# [Task requirements]
Write the data out again exactly, with no pictures.

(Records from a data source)
▼

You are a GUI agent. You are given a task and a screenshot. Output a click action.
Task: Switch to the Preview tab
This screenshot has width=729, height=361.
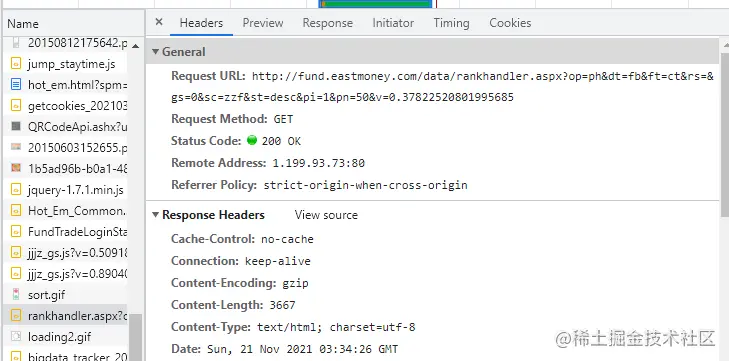263,23
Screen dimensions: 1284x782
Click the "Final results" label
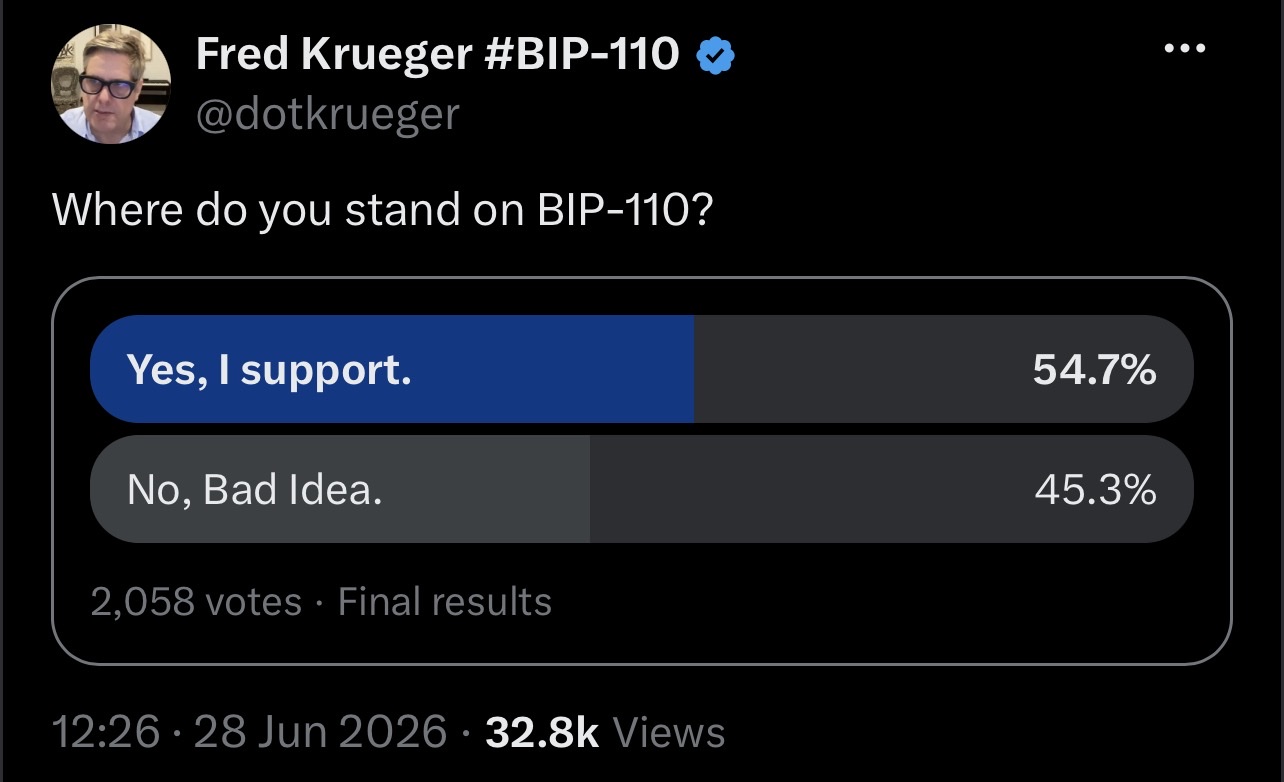tap(445, 602)
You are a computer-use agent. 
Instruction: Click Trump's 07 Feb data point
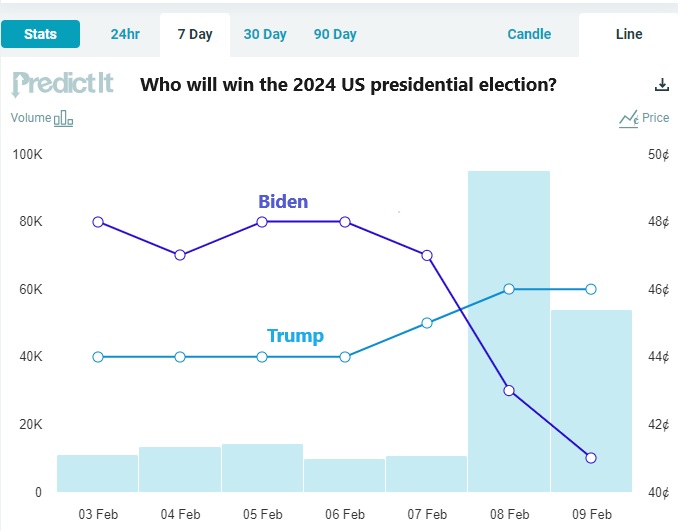click(x=427, y=323)
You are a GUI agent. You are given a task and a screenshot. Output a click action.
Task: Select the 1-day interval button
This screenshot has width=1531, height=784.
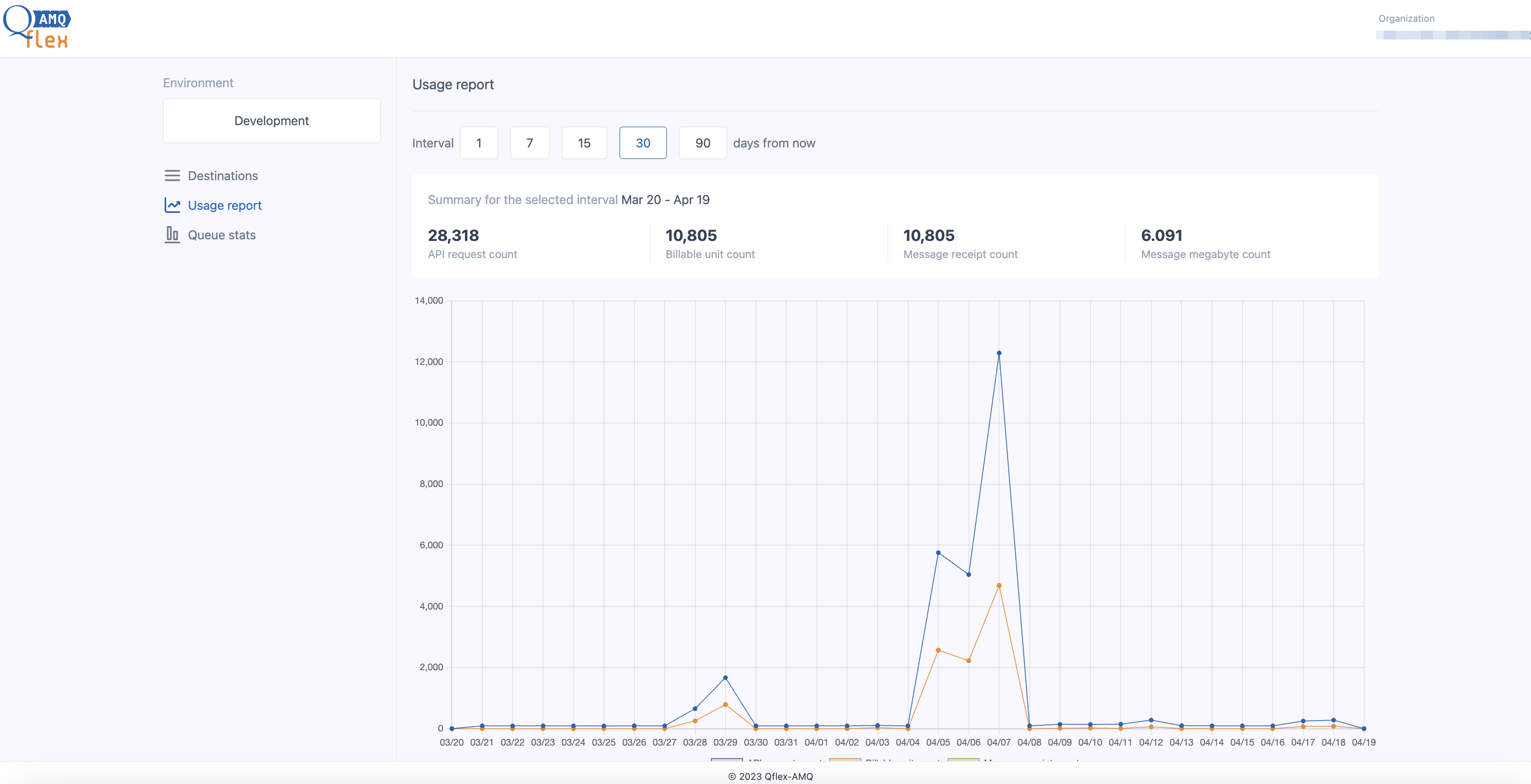(478, 142)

▲

# [Answer area]
You are a GUI agent. You are given a task and a screenshot. Output a click action.
Task: Switch to the Preview tab
This screenshot has width=729, height=361.
263,23
Screen dimensions: 1284x782
Click the "Final results" label
tap(445, 602)
You are a computer-use agent. 
Instruction: Click Trump's 07 Feb data point
click(x=427, y=323)
You are a GUI agent. You are given a task and a screenshot. Output a click action.
Task: Select the 1-day interval button
This screenshot has width=1531, height=784.
(478, 142)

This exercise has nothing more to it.